**Work required**
Return every line below exactly, leaving nothing out.

Saved data entries:

= = = =

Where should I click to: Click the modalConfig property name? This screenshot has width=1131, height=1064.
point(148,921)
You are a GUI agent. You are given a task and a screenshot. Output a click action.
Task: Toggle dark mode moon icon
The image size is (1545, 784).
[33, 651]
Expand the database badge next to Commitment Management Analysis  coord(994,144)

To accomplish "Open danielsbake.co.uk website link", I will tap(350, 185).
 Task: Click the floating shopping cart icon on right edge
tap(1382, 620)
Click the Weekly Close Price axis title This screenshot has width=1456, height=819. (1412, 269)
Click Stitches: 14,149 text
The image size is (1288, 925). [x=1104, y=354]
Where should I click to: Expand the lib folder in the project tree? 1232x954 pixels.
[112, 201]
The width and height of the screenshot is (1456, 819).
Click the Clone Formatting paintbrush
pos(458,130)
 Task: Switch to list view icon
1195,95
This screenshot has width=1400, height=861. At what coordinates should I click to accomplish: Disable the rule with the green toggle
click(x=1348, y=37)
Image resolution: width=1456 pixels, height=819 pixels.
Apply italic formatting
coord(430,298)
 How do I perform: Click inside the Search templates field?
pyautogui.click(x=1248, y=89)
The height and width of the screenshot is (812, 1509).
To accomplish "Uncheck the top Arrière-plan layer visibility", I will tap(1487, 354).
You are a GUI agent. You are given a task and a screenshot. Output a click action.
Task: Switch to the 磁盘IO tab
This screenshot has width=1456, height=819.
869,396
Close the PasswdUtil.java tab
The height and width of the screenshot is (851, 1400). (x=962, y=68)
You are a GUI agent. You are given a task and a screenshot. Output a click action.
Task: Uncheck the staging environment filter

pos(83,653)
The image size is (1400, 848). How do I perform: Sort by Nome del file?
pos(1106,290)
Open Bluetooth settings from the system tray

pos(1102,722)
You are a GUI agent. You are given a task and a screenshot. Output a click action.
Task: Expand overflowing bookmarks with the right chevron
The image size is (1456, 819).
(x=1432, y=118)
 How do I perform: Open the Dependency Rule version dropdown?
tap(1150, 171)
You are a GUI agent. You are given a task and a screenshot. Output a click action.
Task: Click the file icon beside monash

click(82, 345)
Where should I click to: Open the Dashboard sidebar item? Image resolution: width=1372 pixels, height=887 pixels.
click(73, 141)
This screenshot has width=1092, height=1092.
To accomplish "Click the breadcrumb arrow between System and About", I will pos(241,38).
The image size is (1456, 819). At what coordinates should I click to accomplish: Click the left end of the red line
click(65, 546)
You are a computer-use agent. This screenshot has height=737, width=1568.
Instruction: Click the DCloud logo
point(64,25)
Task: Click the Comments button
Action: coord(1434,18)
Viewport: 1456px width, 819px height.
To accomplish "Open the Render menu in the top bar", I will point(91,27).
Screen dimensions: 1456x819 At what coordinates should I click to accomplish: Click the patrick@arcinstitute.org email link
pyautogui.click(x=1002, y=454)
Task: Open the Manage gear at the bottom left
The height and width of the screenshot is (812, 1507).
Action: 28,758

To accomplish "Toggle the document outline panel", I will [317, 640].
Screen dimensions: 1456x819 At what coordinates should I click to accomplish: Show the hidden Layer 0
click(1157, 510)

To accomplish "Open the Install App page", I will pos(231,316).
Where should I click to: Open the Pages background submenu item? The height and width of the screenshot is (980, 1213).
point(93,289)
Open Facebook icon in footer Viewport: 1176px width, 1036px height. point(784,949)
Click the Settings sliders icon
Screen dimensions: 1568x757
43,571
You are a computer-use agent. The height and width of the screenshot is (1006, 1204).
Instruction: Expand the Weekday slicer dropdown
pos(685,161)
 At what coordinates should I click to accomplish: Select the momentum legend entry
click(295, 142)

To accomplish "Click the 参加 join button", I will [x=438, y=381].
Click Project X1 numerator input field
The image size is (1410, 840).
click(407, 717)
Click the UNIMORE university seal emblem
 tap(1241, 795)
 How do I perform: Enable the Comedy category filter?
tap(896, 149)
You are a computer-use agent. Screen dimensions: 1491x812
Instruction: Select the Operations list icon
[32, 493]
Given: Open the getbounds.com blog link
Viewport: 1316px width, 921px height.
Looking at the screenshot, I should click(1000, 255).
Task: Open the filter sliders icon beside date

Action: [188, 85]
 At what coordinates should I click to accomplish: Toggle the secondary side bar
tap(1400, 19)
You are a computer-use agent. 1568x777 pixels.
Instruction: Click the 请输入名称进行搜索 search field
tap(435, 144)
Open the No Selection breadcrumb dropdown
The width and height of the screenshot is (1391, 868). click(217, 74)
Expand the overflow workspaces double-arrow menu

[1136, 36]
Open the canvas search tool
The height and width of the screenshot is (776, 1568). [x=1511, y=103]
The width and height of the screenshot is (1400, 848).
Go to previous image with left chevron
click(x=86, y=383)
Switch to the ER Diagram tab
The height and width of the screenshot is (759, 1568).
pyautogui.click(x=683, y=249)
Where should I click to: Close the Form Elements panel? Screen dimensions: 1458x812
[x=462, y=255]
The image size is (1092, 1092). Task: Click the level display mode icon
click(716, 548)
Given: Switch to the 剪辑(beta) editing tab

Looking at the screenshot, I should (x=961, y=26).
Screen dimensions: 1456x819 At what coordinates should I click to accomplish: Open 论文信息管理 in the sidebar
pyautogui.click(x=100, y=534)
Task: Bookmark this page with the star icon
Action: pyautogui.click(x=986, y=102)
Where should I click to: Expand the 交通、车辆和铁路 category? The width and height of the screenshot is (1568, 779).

= = = =

**Response for this exercise**
Where should I click to: Click the modalConfig property name? This screenshot has width=1131, height=1064.
point(148,921)
You are a GUI agent. You are given a task and a screenshot. Output a click action.
Task: Toggle dark mode moon icon
The image size is (1545, 784).
[33, 651]
Expand the database badge next to Commitment Management Analysis  coord(994,144)

To accomplish "Open danielsbake.co.uk website link", I will tap(350, 185).
 Task: Click the floating shopping cart icon on right edge
tap(1382, 620)
Click the Weekly Close Price axis title This screenshot has width=1456, height=819. (1412, 269)
Click Stitches: 14,149 text
The image size is (1288, 925). [x=1104, y=354]
Where should I click to: Expand the lib folder in the project tree? 1232x954 pixels.
[112, 201]
The width and height of the screenshot is (1456, 819).
Click the Clone Formatting paintbrush
pos(458,130)
 Task: Switch to list view icon
1195,95
This screenshot has width=1400, height=861. At what coordinates should I click to accomplish: Disable the rule with the green toggle
click(x=1348, y=37)
Image resolution: width=1456 pixels, height=819 pixels.
Apply italic formatting
coord(430,298)
 How do I perform: Click inside the Search templates field?
pyautogui.click(x=1248, y=89)
The height and width of the screenshot is (812, 1509).
To accomplish "Uncheck the top Arrière-plan layer visibility", I will tap(1487, 354).
You are a GUI agent. You are given a task and a screenshot. Output a click action.
Task: Switch to the 磁盘IO tab
This screenshot has width=1456, height=819.
869,396
Close the PasswdUtil.java tab
The height and width of the screenshot is (851, 1400). (x=962, y=68)
You are a GUI agent. You are given a task and a screenshot. Output a click action.
Task: Uncheck the staging environment filter

pos(83,653)
The image size is (1400, 848). How do I perform: Sort by Nome del file?
pos(1106,290)
Open Bluetooth settings from the system tray

pos(1102,722)
You are a GUI agent. You are given a task and a screenshot. Output a click action.
Task: Expand overflowing bookmarks with the right chevron
The image size is (1456, 819).
(x=1432, y=118)
 How do I perform: Open the Dependency Rule version dropdown?
tap(1150, 171)
You are a GUI agent. You are given a task and a screenshot. Output a click action.
Task: Click the file icon beside monash

click(82, 345)
Where should I click to: Open the Dashboard sidebar item? Image resolution: width=1372 pixels, height=887 pixels.
click(73, 141)
This screenshot has width=1092, height=1092.
To accomplish "Click the breadcrumb arrow between System and About", I will pos(241,38).
The image size is (1456, 819). At what coordinates should I click to accomplish: Click the left end of the red line
click(65, 546)
You are a computer-use agent. This screenshot has height=737, width=1568.
Instruction: Click the DCloud logo
point(64,25)
Task: Click the Comments button
Action: coord(1434,18)
Viewport: 1456px width, 819px height.
To accomplish "Open the Render menu in the top bar", I will point(91,27).
Screen dimensions: 1456x819 At what coordinates should I click to accomplish: Click the patrick@arcinstitute.org email link
pyautogui.click(x=1002, y=454)
Task: Open the Manage gear at the bottom left
The height and width of the screenshot is (812, 1507).
Action: 28,758

To accomplish "Toggle the document outline panel", I will [317, 640].
Screen dimensions: 1456x819 At what coordinates should I click to accomplish: Show the hidden Layer 0
click(1157, 510)

To accomplish "Open the Install App page", I will pos(231,316).
Where should I click to: Open the Pages background submenu item? The height and width of the screenshot is (980, 1213).
point(93,289)
Open Facebook icon in footer Viewport: 1176px width, 1036px height. point(784,949)
Click the Settings sliders icon
Screen dimensions: 1568x757
43,571
You are a computer-use agent. The height and width of the screenshot is (1006, 1204).
Instruction: Expand the Weekday slicer dropdown
pos(685,161)
 At what coordinates should I click to accomplish: Select the momentum legend entry
click(295, 142)

To accomplish "Click the 参加 join button", I will [x=438, y=381].
Click Project X1 numerator input field
The image size is (1410, 840).
click(407, 717)
Click the UNIMORE university seal emblem
 tap(1241, 795)
 How do I perform: Enable the Comedy category filter?
tap(896, 149)
You are a computer-use agent. Screen dimensions: 1491x812
Instruction: Select the Operations list icon
[32, 493]
Given: Open the getbounds.com blog link
Viewport: 1316px width, 921px height.
Looking at the screenshot, I should click(1000, 255).
Task: Open the filter sliders icon beside date

Action: [188, 85]
 At what coordinates should I click to accomplish: Toggle the secondary side bar
tap(1400, 19)
You are a computer-use agent. 1568x777 pixels.
Instruction: Click the 请输入名称进行搜索 search field
tap(435, 144)
Open the No Selection breadcrumb dropdown
The width and height of the screenshot is (1391, 868). click(217, 74)
Expand the overflow workspaces double-arrow menu

[1136, 36]
Open the canvas search tool
The height and width of the screenshot is (776, 1568). [x=1511, y=103]
The width and height of the screenshot is (1400, 848).
Go to previous image with left chevron
click(x=86, y=383)
Switch to the ER Diagram tab
The height and width of the screenshot is (759, 1568).
pyautogui.click(x=683, y=249)
Where should I click to: Close the Form Elements panel? Screen dimensions: 1458x812
[x=462, y=255]
The image size is (1092, 1092). Task: Click the level display mode icon
click(716, 548)
Given: Switch to the 剪辑(beta) editing tab

Looking at the screenshot, I should (x=961, y=26).
Screen dimensions: 1456x819 At what coordinates should I click to accomplish: Open 论文信息管理 in the sidebar
pyautogui.click(x=100, y=534)
Task: Bookmark this page with the star icon
Action: pyautogui.click(x=986, y=102)
Where should I click to: Expand the 交通、车辆和铁路 category? The width and height of the screenshot is (1568, 779).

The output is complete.